There are some values that need to be defined:
-
RESULTS_BUCKET_NAME. This is the name of the S3 bucket where the reports are stored.
-
CUR_BUCKET_NAME. This is the name of the S3 bucket where the CUR files are being stored.
-
CACHE_BUCKET_NAME. This is the name of the S3 bucket used for the GitLab CI cache.
-
CW_VPC_FLOW_LOGS. The CloudWatch logs group for VPC flow logs.
-
CW_CLUSTER_LOGS. The CloudWatch logs group for the EKS Fargate cluster.
The script itself has two values to alter whether or not debugging is being done, and whether or not warnings should be suppressed or displayed.
If Karpenter is being used to launch/terminate EC2 instances to provide more scale options than Fargate alone, it is necessary for the AWSNodeTemplate configuration in the Provisioner to have this userData
section:
userData: |
MIME-Version: 1.0
Content-Type: multipart/mixed; boundary="BOUNDARY"
--BOUNDARY
Content-Type: text/x-shellscript; charset="us-ascii"
#!/bin/bash -xe
exec > >(tee /var/log/user-data.log|logger -t user-data -s 2>/dev/console) 2>&1
TOKEN=`curl -X PUT "http://169.254.169.254/latest/api/token" -H "X-aws-ec2-metadata-token-ttl-seconds: 21600"`
AWS_AVAIL_ZONE=$(curl -H "X-aws-ec2-metadata-token: $TOKEN" -S http://169.254.169.254/latest/meta-data/placement/availability-zone)
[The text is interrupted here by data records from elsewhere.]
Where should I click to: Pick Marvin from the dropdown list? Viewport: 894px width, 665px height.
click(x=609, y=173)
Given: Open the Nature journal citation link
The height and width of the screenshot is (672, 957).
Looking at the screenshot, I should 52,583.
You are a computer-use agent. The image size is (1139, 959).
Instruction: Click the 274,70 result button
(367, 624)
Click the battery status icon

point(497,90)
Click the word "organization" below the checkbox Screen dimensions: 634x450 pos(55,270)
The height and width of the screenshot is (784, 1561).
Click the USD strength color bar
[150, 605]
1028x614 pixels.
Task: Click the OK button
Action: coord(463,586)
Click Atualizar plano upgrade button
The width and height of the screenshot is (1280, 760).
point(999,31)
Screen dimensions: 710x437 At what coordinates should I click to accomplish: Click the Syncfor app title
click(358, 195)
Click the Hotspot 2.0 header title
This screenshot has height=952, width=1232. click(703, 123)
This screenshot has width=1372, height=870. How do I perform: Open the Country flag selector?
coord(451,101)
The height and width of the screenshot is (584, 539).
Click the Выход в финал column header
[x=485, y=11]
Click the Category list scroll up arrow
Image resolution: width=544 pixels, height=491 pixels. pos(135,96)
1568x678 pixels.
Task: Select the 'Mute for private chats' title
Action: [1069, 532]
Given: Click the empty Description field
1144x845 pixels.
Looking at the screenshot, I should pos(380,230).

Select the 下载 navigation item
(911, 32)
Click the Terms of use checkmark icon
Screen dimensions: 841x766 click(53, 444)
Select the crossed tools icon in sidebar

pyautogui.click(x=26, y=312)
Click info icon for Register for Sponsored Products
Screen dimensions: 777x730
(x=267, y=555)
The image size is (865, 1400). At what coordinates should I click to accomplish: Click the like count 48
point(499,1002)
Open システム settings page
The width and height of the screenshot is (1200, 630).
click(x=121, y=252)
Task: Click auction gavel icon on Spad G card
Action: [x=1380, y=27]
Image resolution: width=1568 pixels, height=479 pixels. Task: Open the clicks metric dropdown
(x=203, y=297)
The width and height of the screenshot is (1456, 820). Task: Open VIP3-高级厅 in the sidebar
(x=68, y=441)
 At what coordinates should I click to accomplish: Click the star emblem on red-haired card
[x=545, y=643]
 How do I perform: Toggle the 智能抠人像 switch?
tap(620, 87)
AWS_REGION="`echo \"$AWS_AVAIL_ZONE\" | sed 's/[a-z]$//'`"
AWS_INSTANCE_ID=$(curl -H "X-aws-ec2-metadata-token: $TOKEN" -S http://169.254.169.254/latest/meta-data/instance-id)
ROOT_VOLUME_IDS=$(aws ec2 describe-instances --region $AWS_REGION --instance-id $AWS_INSTANCE_ID --output text --query Reservations[0].I
nstances[0].BlockDeviceMappings[0].Ebs.VolumeId)
aws ec2 create-tags --resources $ROOT_VOLUME_IDS --region $AWS_REGION --tags Key="InstanceID",Value="$AWS_INSTANCE_ID"
--BOUNDARY--
The purpose of this is to ensure that the root volume for each newly-launched instance is tagged with the instance ID. This will allow the billing script to figure out which volume goes with which instance, and therefore the total cost.
In order for the Cost & Usage Report to contain all of the information needed by the script, it is necessary to activate some user-defined cost allocation tags.
If you are using consolidated billing, go to the Billing section of the bill-paying AWS account, otherwise go to the Billing section for the AWS account where the cluster is running.
Then click on Cost allocation tags on the left hand side and activate the following tags:
- InstanceID
- eks:nodegroup-name
If these tags are not found, it may be necessary to run some CI jobs in order for the tags to be detected.